■ **TASK OBJECTIVE**:
Where the string "setup" shows up in a line of the records, copy that line.

RECORDS FOR PROCESSING: Begin

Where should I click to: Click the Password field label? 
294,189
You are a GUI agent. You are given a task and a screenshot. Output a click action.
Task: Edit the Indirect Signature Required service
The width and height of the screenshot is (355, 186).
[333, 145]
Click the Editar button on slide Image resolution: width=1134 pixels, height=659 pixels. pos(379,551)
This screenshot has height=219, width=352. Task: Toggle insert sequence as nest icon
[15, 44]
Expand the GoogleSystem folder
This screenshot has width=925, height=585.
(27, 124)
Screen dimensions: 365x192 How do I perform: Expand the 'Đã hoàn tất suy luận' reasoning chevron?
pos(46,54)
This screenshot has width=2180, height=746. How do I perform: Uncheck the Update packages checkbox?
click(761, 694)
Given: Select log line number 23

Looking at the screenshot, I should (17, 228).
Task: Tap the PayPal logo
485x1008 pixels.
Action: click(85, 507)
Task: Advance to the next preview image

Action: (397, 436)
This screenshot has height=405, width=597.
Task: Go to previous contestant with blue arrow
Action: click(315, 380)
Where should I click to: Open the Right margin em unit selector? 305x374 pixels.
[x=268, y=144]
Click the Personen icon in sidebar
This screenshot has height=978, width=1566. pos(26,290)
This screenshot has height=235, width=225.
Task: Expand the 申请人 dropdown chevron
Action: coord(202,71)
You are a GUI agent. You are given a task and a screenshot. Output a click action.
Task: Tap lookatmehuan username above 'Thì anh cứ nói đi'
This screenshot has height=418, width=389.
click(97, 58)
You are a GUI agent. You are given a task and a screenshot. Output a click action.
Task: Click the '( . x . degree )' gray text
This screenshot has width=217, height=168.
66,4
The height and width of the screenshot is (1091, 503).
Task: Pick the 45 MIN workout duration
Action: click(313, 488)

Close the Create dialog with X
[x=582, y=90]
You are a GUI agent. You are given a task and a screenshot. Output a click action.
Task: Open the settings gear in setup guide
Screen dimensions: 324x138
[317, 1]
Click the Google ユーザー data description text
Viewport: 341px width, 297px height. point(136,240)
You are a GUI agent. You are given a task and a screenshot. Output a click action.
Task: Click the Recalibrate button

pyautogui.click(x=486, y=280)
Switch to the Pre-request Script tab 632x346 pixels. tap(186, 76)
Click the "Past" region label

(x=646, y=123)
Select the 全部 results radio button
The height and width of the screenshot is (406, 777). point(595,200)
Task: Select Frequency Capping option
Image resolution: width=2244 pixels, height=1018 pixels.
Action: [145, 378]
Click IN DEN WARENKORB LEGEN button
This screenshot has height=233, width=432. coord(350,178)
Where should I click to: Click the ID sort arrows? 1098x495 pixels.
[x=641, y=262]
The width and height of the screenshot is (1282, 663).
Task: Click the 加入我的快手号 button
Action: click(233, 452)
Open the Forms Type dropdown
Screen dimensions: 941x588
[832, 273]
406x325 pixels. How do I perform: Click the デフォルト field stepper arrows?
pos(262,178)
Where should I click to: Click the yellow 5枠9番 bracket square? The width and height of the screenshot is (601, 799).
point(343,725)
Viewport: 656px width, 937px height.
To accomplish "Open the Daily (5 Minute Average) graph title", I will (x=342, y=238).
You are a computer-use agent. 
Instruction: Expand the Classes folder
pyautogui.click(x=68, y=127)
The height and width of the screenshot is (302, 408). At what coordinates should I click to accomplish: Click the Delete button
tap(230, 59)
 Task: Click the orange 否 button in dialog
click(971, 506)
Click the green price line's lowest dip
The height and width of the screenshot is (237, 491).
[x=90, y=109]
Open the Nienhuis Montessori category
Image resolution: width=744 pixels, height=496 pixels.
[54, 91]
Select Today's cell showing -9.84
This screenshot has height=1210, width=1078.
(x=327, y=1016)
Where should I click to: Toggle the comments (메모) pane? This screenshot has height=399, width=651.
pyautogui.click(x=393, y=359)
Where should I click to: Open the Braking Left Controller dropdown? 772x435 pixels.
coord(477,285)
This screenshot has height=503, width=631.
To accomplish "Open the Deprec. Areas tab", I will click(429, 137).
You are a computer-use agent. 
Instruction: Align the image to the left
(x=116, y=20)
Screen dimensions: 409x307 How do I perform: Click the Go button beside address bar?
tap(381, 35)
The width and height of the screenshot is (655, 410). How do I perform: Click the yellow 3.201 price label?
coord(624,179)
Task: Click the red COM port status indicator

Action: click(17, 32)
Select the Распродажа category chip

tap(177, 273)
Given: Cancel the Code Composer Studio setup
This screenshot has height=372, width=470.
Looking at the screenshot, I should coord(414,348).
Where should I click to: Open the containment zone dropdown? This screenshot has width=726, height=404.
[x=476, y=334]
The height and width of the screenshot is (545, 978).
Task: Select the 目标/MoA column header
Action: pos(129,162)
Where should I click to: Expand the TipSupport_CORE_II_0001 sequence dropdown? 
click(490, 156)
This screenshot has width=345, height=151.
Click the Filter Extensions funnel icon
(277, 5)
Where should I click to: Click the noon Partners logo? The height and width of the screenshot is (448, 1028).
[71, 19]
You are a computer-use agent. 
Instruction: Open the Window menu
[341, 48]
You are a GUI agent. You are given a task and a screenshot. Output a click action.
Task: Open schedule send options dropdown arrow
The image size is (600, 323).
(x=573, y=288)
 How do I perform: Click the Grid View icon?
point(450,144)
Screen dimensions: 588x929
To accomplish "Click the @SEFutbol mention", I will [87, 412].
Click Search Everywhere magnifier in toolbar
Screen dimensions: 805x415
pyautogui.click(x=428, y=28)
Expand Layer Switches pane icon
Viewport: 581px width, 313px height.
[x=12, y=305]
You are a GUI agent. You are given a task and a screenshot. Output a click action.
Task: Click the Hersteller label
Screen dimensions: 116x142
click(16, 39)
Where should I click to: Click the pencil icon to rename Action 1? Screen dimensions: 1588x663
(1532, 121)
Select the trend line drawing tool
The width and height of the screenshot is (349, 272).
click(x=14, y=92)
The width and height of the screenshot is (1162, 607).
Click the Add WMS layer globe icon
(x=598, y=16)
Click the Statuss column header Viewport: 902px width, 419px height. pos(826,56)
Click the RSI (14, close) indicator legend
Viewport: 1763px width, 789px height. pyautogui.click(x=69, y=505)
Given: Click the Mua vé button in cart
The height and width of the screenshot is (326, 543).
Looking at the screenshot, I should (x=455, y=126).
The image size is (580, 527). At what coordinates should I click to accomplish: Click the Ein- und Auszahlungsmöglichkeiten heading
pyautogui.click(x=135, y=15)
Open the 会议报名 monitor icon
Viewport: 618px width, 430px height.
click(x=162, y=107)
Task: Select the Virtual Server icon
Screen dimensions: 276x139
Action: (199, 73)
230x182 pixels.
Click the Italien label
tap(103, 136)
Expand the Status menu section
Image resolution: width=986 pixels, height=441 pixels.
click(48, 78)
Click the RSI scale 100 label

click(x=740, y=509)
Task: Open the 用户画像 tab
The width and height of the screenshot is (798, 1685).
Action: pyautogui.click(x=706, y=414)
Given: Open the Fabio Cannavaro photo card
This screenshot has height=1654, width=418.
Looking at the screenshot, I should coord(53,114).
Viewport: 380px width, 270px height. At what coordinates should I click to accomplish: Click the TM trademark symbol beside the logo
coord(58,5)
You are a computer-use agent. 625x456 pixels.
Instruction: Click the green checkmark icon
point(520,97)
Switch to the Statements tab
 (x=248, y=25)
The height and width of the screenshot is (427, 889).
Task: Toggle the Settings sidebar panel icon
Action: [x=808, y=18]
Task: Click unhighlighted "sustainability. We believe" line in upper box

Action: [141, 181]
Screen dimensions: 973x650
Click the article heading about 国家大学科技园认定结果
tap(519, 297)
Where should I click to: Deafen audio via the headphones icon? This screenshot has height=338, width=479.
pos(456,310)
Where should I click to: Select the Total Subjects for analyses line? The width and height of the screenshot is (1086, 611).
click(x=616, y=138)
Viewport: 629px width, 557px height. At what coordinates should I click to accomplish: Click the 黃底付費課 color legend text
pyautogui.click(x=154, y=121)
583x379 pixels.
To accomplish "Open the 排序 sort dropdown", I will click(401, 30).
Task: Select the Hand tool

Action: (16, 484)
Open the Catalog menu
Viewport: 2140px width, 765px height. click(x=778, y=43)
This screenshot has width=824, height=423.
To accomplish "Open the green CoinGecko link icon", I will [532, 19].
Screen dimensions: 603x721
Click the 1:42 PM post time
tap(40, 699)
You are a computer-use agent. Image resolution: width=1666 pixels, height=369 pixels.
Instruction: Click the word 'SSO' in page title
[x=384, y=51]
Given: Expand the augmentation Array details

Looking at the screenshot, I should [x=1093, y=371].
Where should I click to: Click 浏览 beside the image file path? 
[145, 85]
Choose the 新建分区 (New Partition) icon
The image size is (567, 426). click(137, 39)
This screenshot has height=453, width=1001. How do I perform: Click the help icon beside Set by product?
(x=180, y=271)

RECORDS FOR PROCESSING: End

■ **TASK ANSWER**:
Task: Open the settings gear in setup guide
Given: Cancel the Code Composer Studio setup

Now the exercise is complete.